Records shown: Begin
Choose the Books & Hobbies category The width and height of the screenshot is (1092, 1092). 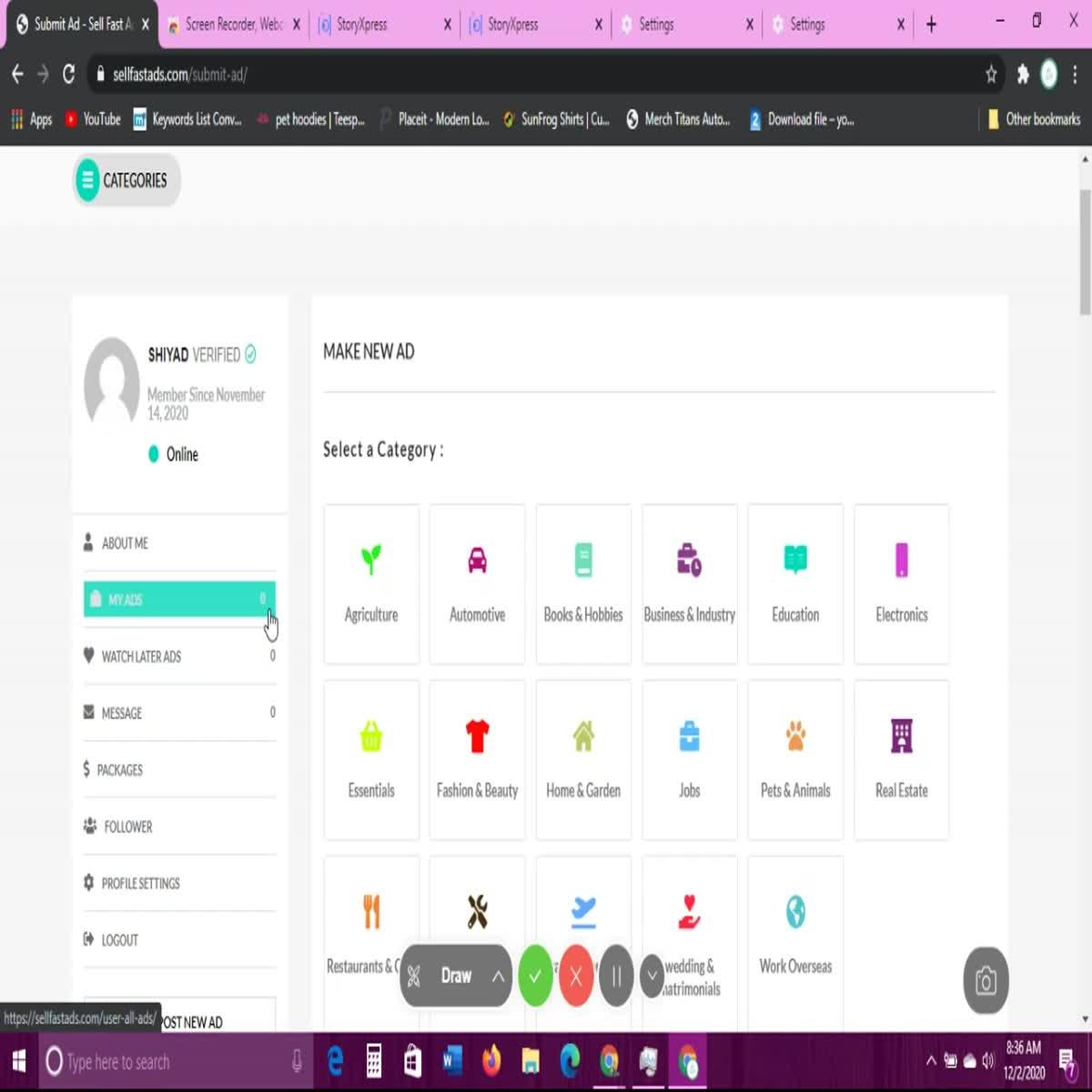[x=582, y=582]
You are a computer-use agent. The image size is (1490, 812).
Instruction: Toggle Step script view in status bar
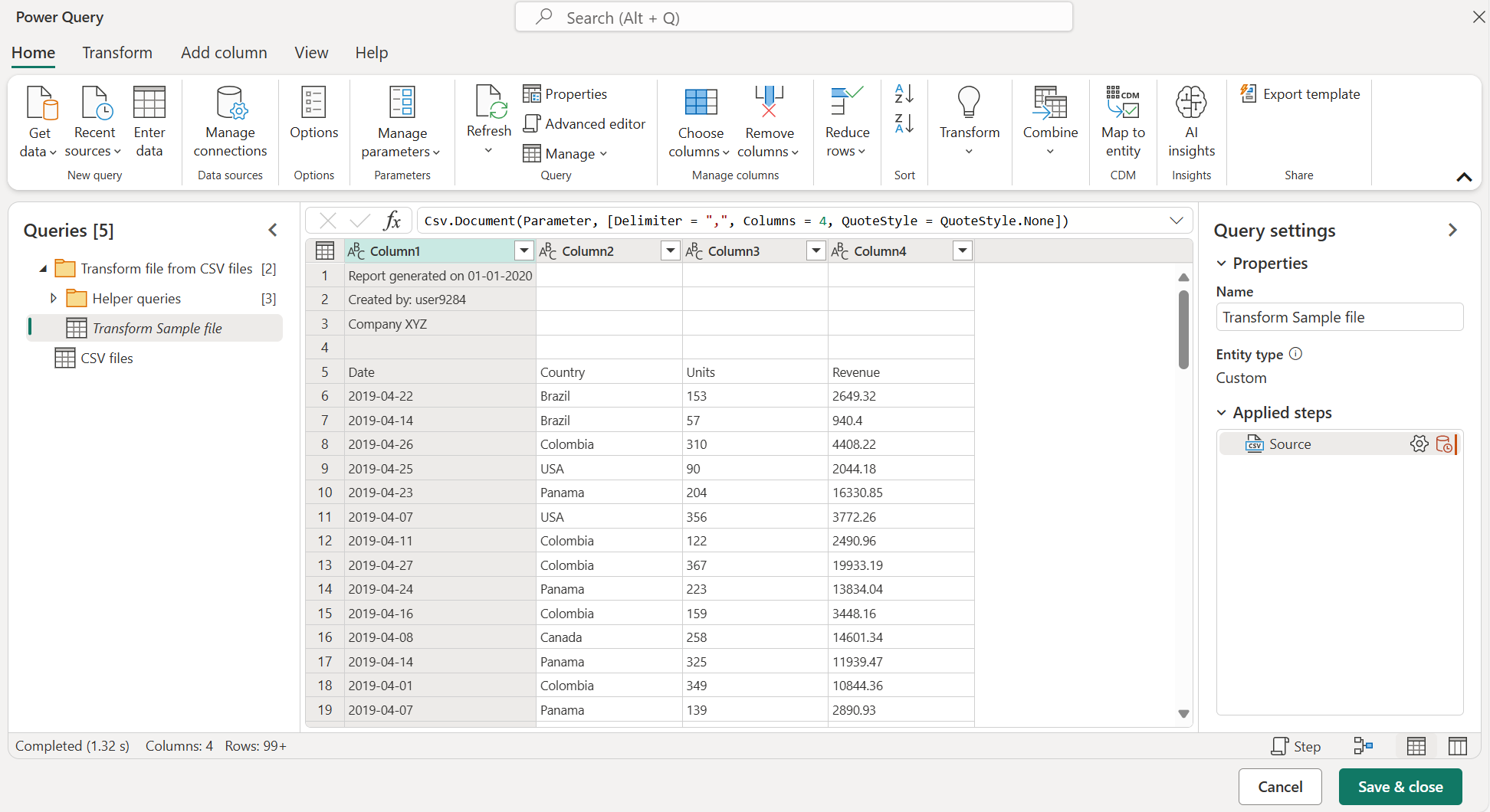pos(1296,746)
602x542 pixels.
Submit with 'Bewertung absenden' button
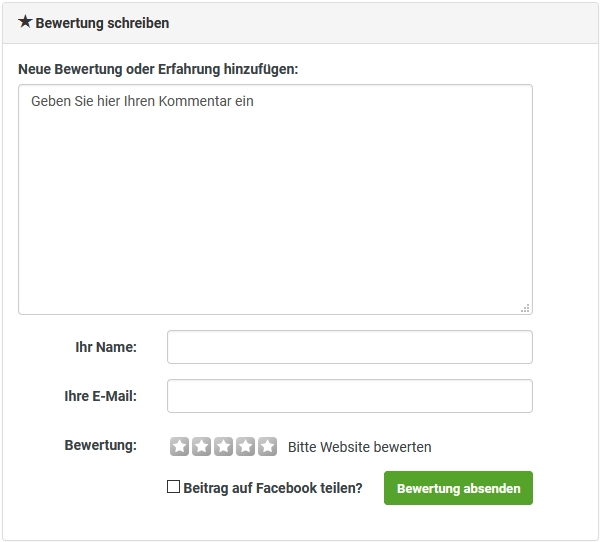click(x=458, y=488)
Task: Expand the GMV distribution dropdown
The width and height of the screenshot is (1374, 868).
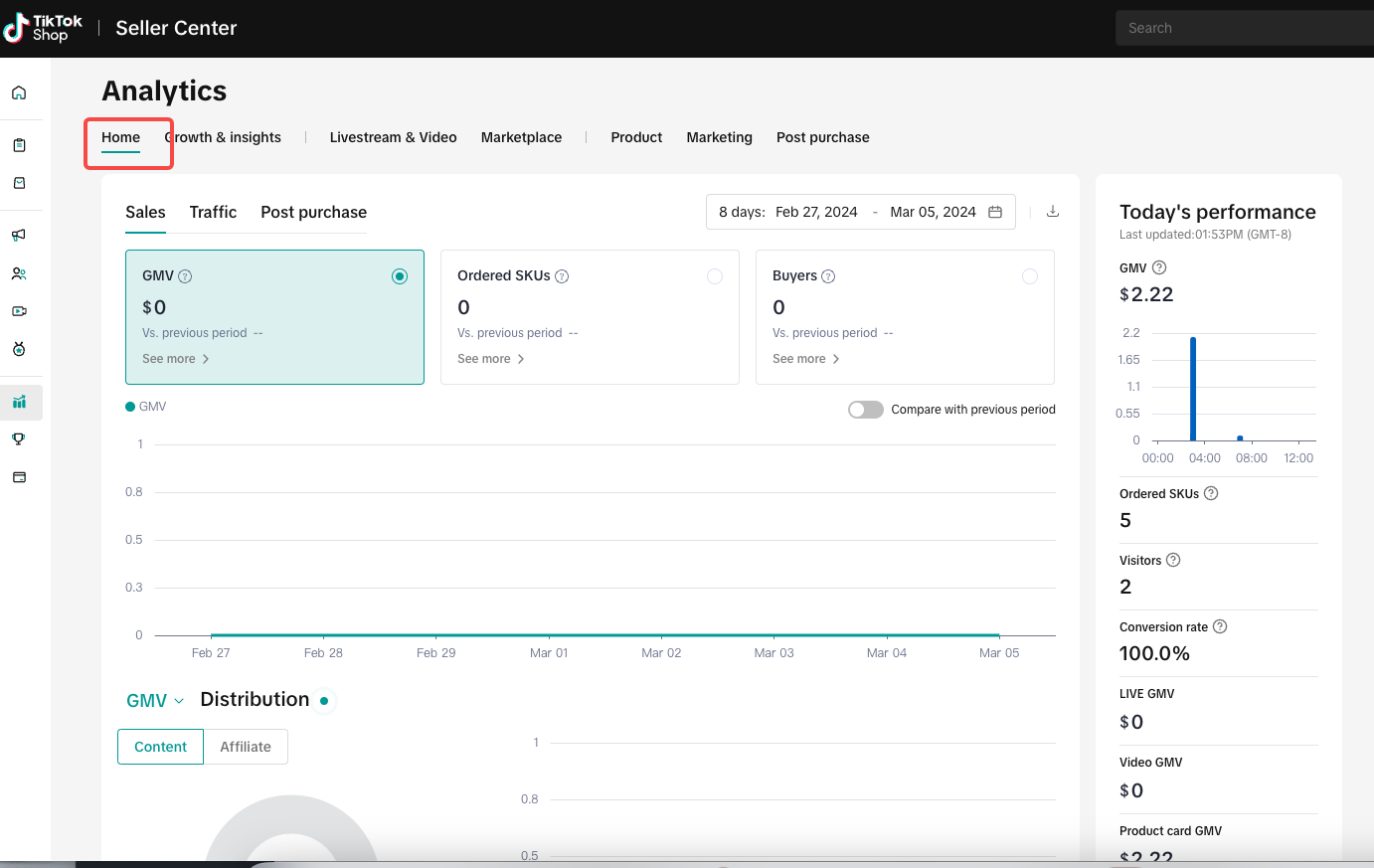Action: 155,701
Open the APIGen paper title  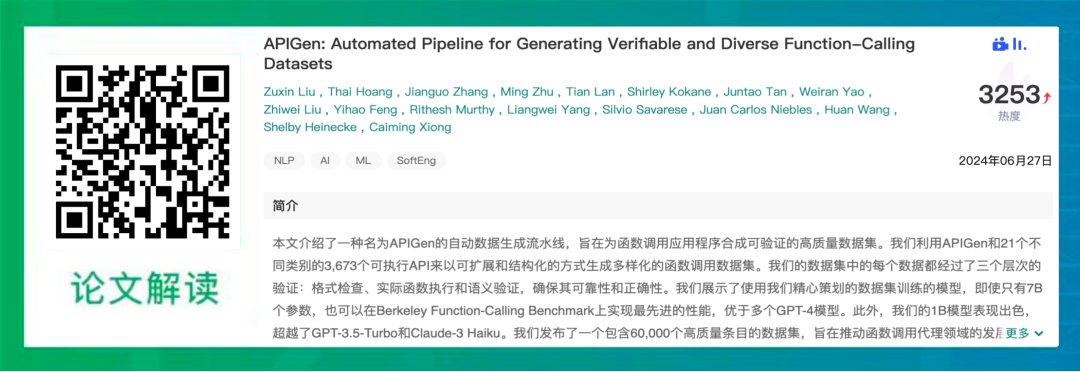590,54
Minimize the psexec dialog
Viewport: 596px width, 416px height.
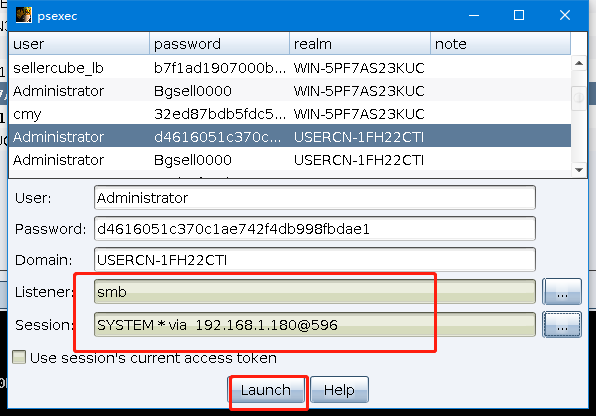(474, 15)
Records shown: End
Leaving out the pictures, return exactly the lines from the one that contains "Minimize the psexec dialog" through the last line of the records above, inclusive.

Minimize the psexec dialog
Viewport: 596px width, 416px height.
(474, 15)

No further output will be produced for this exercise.